It's an average which means that for resolutions up to 0.7 times
the maximum, the interlace flicker is not too visible. So the
real resolution of NTSC works out as 483 x 0.7 = 338
lines. (The horizontal resolution was calculated to
match this. 4/3 x 338 lines in 52usec equals 4.2 MHz, the
standard video bandwidth.)
405 line CBS Color is different. Interlace flicker occurs in
proportion to the color saturation of the picture. In monochrome
parts of the picture interlace flicker is much reduced because
the frame rate is effectively 72 Hz. This means the vertical
resolution is the same as the number of active lines in the
frame, 377 lines, higher than the effective
resolution of NTSC. It reduces in proportion to color saturation,
to a minimum of 377 x 0.7 = 264 lines. However resolution is not
so critical on highly saturated colors, especially blue and
yellow, so this reduction will often not be apparent. If we say
that most pictures will average 50% saturation, the result is an
average effective resolution of 321 lines,
almost identical to NTSC.
Note 2. This does not actually have to be seen as a downgrade either. CBS Color's 48 Hz field refresh is just as good at producing a flicker free picture as the the 48 Hz shutter frequency of the cinema, or the 50 Hz refresh used with all European TV systems. Furthermore, the effective flicker frequency depends on color saturation. The fundamental flicker frequency is 144 Hz, falling to 48 Hz for fully saturated colors. Most picture content will have an effective flicker frequency somewhere between these two limits, and comparable with NTSC's 60 Hz.

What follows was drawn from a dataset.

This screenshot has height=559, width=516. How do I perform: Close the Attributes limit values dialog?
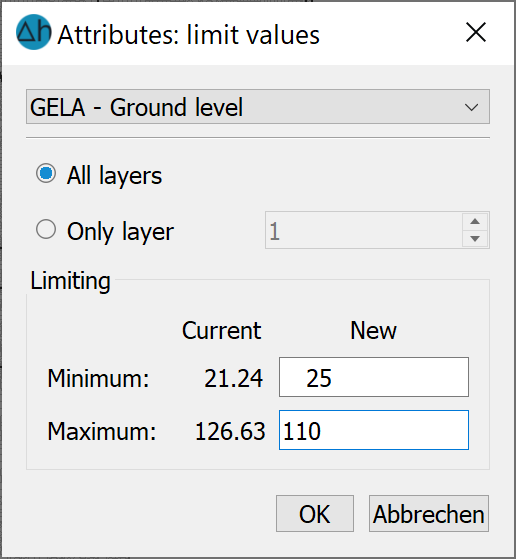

Note 3. "Dot Interlace" was introduced to CBS Color. This takes advantage of CBS Color's inherent field rate overhead to share the horizontal detail across successive fields. Dot Interlace almost doubles the horizontal resolution from 236 lines to 405 lines. (The fact that this is the same as the number of scanning lines is just a coincidence.) This is higher than the resolution of NTSC Color which is about 370 lines in practise due to the subcarrier notch filter in the color decoder.
As you can see, the CBS Color system was very well thought out, and provided pictures with vertical and horizontal resolution equal to or better than NTSC within the same bandwidth, inspite of using nearly 3 times the picture frequency.
CBS Color is also completely free of a long list of problems which dogged NTSC and the shadowmask tube for another 30 years:
CBS Color was free from all of these problems from the outset.
Note: Some parts of
this page are incomplete, as it is still under construction.
Last updated December 8, 2002.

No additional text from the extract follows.